日本大百科全書(ニッポニカ) 「リュッツェラー」の意味・わかりやすい解説
リュッツェラー
りゅっつぇらー
Heinrich Lützeler
(1902―1988)
ドイツの美術学者、美術史家。ボン大学で美術史、文芸学を、ケルン大学のマックス・シェーラーの下で哲学を学ぶ。現象学的方法に基づいて芸術認識のあり方を解明し、素朴で無反省な自然的芸術観察と、それを基礎にしながらも芸術の精神的・創造的意義を把握しようとする自覚的芸術観察を区別し、後者の芸術観察を理論的に反省することによって科学的・歴史的な芸術認識が可能になるとした。また芸術様式の体系的研究を行い、造形芸術の発展は三つの基礎様式―「構築的」「彫塑的」「絵画的」―が周期的に交替する様式の律動として理解されるとした。

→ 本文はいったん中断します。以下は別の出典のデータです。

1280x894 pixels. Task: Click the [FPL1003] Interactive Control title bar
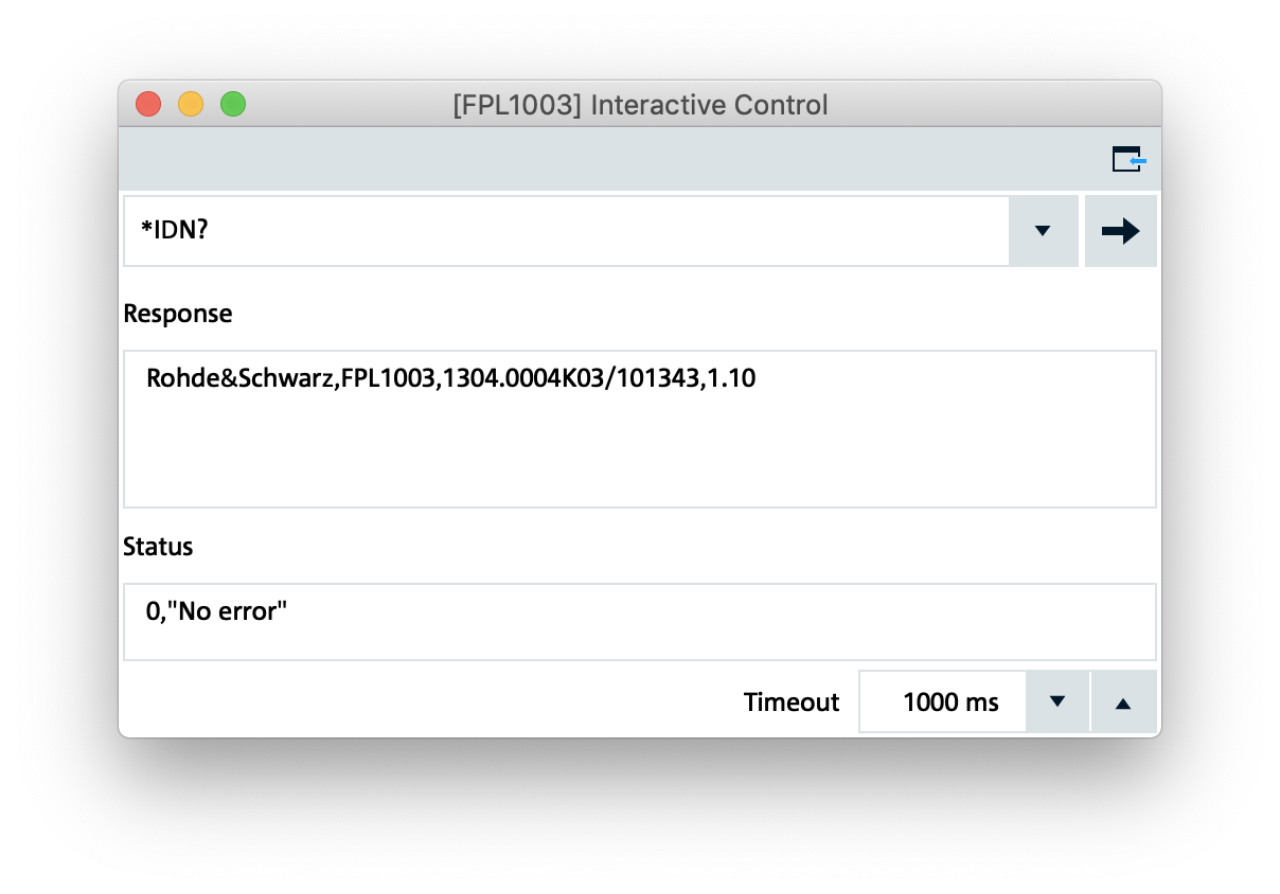640,105
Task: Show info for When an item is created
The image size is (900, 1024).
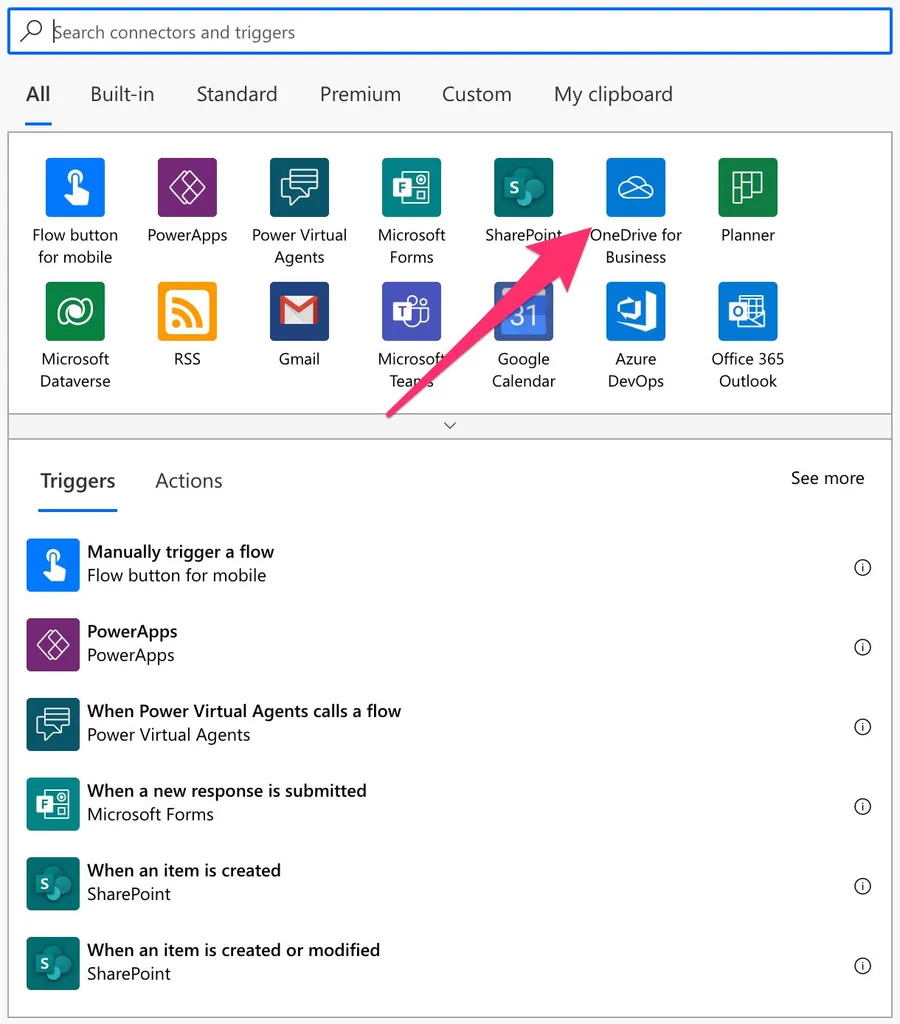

1930年ボン大学哲学科私講師となるが、ナチス批判によって40年大学から追放された。45年美術史学科の教授として復職、70年の退官まで二度哲学部長を務めた。51年以降『美学と一般芸術学雑誌』主幹の地位にあった。主著に『芸術認識の諸形式』Formen der Kunsterkenntnis(1924)、『芸術の基本様式』Grundstile der Kunst(1934)、『芸術経験と芸術学』Kunsterfahrung und Kunstwissenschaft(1975)などがある。